___ Given information

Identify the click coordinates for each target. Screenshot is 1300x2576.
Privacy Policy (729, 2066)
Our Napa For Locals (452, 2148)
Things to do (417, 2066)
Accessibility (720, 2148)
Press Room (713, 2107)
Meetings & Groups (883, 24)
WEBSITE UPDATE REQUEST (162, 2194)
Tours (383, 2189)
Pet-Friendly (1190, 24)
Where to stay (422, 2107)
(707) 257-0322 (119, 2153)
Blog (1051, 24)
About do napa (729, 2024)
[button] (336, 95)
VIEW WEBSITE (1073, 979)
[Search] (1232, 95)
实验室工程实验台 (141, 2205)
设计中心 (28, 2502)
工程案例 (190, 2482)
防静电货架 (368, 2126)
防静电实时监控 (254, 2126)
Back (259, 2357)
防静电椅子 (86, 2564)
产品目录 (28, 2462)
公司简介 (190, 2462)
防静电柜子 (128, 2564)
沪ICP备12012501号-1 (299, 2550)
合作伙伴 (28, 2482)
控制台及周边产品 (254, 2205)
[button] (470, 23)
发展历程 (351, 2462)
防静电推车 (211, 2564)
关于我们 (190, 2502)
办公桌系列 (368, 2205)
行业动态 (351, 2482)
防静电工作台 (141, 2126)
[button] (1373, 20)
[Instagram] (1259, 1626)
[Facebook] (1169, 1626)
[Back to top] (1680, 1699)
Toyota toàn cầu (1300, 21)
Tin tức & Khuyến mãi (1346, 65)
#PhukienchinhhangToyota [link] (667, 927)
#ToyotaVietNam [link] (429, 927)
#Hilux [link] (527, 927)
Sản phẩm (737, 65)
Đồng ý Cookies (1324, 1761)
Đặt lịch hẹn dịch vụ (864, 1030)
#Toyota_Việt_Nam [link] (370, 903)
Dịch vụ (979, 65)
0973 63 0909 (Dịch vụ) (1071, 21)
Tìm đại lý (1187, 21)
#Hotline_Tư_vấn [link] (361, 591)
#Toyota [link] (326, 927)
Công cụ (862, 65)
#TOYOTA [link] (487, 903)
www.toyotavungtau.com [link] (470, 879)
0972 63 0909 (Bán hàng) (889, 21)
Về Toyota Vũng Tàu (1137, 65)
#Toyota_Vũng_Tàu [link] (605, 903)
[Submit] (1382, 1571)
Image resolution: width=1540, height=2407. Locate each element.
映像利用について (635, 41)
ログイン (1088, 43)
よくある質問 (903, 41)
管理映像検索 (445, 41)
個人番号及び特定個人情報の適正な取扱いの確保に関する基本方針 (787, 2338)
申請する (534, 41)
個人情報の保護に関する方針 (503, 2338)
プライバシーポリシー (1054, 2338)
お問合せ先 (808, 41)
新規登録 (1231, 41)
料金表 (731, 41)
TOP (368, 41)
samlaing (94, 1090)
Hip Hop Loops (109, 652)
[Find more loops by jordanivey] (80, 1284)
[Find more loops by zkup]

______

Activity
Which lines of the records hold the string "Find"? Copy each one.

Answer for this exercise
[Find more loops by jordanivey] (80, 1284)
[Find more loops by zkup]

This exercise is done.